TASK INSTRUCTIONS => Reproduce the entire listing below word for word, leaving out any pictures.

DATASET EXTRACT =>
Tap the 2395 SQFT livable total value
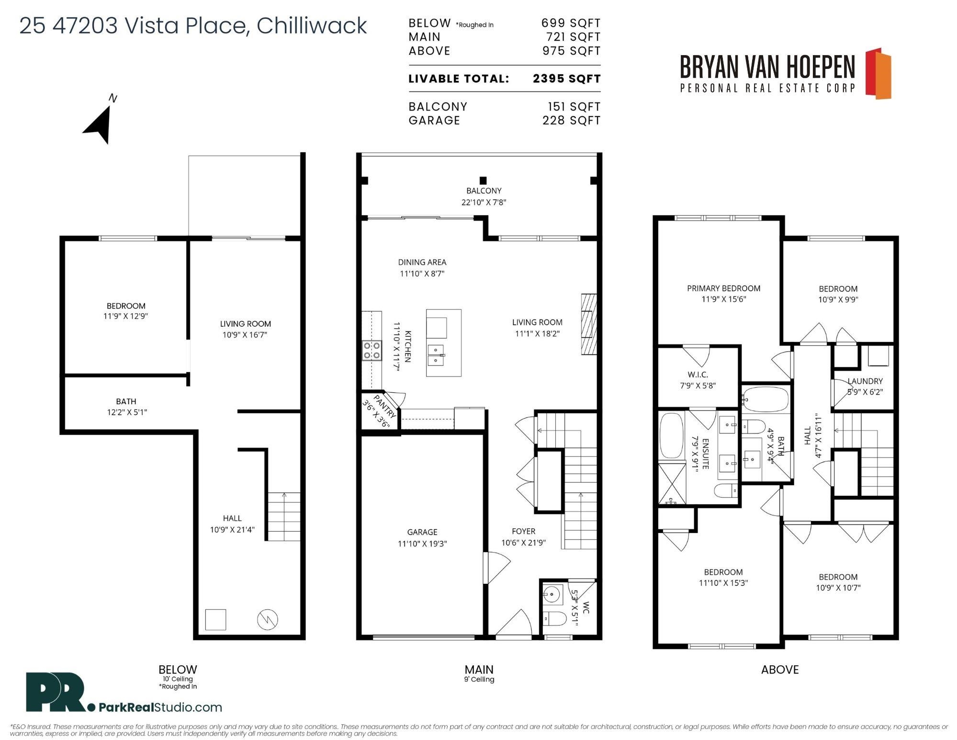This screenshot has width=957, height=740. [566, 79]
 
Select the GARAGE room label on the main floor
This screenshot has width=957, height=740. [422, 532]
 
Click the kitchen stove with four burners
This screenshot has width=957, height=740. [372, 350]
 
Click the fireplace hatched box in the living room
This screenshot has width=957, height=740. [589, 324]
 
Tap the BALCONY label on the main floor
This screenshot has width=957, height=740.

COMPLETE OUTPUT =>
Tap the 2395 SQFT livable total value
This screenshot has width=957, height=740. [566, 79]
 
Select the GARAGE room label on the main floor
This screenshot has width=957, height=740. [422, 532]
 
Click the kitchen stove with four burners
This screenshot has width=957, height=740. [372, 350]
 
Click the fireplace hatched box in the living room
This screenshot has width=957, height=740. [589, 324]
 
Tap the BALCONY label on the main floor
This screenshot has width=957, height=740.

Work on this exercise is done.